**Source material**
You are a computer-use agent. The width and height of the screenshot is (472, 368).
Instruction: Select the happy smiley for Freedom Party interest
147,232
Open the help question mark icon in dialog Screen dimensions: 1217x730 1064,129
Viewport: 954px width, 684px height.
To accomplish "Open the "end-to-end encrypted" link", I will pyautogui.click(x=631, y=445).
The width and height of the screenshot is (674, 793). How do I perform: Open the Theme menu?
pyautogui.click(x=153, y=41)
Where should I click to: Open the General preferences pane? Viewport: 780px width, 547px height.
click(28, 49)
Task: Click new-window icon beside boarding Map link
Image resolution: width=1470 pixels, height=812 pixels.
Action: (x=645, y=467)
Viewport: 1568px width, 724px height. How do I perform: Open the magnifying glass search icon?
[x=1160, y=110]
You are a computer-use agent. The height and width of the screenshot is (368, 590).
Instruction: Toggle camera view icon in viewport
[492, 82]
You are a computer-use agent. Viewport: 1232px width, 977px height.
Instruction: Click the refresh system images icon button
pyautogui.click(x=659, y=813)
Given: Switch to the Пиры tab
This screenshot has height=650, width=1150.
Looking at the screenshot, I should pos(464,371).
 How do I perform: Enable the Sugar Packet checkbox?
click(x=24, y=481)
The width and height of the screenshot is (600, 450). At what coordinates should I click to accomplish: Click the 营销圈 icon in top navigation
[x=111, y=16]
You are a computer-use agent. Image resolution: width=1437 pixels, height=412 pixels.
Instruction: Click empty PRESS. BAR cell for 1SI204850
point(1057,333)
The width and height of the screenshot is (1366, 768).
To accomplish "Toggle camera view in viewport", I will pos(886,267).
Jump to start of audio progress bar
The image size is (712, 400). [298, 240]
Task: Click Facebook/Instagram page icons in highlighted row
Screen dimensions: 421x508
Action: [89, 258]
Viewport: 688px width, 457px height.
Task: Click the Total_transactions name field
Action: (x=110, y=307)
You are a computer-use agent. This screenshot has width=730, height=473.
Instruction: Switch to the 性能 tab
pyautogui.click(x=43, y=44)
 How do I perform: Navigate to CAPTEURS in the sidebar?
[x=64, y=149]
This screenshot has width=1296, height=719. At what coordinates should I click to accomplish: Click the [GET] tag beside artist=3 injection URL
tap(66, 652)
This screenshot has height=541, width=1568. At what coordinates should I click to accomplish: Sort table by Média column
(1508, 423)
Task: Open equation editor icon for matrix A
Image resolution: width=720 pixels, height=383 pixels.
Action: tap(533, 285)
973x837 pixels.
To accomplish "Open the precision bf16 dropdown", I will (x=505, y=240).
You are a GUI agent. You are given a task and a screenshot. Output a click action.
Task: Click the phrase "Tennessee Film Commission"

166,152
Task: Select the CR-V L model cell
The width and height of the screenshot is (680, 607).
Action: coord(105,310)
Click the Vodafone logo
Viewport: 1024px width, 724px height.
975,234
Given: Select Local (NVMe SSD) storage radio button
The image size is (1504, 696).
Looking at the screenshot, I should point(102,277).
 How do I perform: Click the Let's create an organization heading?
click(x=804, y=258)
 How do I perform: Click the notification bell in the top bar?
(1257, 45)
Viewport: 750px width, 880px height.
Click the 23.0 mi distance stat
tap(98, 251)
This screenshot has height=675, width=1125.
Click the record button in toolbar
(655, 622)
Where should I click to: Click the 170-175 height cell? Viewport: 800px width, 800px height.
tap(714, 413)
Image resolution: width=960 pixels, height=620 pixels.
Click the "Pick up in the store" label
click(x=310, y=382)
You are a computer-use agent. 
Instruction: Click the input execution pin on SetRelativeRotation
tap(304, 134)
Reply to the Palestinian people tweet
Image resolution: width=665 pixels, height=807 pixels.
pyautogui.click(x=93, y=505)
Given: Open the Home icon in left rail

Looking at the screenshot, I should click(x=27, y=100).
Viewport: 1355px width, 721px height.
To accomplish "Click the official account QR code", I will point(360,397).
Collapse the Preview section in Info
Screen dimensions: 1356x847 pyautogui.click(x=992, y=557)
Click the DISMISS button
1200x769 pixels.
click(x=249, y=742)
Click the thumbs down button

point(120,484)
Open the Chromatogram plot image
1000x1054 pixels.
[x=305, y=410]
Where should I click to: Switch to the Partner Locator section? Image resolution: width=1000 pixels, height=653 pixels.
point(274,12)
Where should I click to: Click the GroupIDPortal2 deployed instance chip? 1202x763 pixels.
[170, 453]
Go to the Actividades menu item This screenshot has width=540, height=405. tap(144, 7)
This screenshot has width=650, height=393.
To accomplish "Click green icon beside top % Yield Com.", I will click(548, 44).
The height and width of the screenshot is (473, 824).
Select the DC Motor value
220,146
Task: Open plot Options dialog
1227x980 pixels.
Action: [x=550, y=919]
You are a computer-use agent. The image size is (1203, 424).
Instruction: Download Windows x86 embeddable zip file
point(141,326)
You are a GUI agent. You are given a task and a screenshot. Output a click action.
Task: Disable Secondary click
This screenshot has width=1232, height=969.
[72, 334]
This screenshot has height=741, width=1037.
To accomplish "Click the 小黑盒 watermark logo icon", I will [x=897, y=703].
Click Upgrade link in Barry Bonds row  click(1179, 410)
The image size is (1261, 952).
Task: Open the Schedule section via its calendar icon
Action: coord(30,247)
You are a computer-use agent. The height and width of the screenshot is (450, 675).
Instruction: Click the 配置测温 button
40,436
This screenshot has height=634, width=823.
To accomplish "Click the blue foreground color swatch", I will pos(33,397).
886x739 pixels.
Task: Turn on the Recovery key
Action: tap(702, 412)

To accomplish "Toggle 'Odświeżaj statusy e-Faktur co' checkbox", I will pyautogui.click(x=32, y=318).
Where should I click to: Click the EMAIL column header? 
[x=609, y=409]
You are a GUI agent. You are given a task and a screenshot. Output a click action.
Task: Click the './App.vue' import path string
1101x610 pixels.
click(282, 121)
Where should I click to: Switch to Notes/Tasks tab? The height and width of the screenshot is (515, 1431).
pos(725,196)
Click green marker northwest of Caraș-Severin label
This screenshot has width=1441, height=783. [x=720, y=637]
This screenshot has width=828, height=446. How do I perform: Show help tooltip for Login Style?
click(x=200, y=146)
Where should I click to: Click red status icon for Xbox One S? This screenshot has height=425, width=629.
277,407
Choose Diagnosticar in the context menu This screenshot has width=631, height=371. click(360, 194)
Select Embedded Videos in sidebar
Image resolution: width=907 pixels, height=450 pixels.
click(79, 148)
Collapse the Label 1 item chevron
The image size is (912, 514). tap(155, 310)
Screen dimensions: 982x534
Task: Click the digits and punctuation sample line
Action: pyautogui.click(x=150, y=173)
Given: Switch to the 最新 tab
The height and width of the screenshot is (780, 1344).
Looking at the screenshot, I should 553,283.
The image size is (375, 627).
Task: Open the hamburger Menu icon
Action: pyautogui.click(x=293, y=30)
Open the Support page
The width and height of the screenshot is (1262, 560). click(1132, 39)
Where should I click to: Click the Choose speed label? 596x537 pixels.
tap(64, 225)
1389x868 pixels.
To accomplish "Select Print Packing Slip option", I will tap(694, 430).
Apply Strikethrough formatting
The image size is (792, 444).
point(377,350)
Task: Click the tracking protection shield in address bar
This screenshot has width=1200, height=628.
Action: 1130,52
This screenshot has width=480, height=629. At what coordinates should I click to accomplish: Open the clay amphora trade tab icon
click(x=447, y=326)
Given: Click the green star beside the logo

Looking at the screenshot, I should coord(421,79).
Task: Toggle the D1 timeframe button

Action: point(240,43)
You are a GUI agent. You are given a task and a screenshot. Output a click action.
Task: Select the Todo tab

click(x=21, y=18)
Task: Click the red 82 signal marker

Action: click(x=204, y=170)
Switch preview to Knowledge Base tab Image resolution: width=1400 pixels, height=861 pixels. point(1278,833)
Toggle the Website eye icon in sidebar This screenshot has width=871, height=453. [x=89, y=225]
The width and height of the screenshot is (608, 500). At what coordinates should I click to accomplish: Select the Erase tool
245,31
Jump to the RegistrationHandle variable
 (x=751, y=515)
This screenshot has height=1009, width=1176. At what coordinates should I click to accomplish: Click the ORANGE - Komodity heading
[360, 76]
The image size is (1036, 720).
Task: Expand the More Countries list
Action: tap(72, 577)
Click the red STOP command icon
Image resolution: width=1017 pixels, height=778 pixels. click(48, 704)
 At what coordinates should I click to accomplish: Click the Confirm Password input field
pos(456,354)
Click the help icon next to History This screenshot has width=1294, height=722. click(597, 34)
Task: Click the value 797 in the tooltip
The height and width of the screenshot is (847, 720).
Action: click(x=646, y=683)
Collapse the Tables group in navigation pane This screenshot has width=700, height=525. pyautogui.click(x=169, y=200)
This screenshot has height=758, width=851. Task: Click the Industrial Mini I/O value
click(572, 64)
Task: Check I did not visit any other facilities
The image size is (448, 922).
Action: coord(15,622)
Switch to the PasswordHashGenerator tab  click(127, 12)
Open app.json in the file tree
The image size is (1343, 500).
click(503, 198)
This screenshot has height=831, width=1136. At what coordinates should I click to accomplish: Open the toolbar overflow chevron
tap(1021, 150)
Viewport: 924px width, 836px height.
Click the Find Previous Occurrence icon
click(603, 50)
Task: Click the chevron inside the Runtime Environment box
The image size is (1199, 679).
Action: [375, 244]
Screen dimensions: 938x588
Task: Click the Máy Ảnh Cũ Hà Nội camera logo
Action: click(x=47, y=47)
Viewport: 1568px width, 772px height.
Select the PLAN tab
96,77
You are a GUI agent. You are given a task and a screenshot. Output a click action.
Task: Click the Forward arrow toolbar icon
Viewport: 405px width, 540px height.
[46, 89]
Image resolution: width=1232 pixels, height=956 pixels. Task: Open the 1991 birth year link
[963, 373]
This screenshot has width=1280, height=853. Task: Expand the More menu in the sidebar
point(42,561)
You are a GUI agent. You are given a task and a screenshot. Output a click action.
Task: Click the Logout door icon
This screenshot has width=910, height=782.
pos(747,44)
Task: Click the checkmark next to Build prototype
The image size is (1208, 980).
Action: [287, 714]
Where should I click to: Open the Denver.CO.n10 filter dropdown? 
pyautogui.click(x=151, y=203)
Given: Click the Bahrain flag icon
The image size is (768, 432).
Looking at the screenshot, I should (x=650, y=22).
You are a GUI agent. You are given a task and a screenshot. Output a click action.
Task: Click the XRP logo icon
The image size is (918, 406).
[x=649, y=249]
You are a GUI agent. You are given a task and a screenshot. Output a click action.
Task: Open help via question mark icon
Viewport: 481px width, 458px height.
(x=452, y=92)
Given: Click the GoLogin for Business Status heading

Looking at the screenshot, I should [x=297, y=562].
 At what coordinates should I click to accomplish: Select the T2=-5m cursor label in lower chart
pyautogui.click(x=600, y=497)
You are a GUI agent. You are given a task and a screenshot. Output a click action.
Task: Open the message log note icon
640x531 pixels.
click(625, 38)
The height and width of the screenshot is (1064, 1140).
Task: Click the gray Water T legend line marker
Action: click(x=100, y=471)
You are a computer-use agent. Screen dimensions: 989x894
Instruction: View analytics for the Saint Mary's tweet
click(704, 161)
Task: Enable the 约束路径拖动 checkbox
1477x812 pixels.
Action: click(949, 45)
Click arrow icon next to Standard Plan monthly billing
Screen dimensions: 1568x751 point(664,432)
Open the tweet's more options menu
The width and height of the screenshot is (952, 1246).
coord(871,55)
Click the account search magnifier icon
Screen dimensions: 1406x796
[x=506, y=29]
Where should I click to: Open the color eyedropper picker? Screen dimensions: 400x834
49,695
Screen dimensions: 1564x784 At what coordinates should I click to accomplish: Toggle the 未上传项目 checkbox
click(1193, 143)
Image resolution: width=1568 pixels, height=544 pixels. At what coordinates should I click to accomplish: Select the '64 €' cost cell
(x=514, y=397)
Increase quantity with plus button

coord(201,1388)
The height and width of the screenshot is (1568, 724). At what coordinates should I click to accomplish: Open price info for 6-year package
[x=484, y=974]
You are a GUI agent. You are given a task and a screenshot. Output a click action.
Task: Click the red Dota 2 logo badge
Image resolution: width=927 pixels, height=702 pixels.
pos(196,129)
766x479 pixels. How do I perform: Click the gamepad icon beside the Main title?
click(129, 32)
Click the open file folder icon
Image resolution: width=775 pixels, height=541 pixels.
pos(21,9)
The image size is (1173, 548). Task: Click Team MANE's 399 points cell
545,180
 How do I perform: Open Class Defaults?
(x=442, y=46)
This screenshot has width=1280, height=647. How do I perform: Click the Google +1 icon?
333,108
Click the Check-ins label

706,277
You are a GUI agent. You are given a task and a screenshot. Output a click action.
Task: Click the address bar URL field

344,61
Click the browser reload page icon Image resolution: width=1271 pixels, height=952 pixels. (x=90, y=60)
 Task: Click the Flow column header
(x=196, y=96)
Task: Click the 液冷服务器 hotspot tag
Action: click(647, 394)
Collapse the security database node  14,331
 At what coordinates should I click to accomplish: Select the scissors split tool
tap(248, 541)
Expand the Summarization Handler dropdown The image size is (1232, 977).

**What is expected**
Locate the string "question" in the listing above and copy every line where it occurs.

**Response to the exercise**
Open the help question mark icon in dialog Screen dimensions: 1217x730 1064,129
Task: Open help via question mark icon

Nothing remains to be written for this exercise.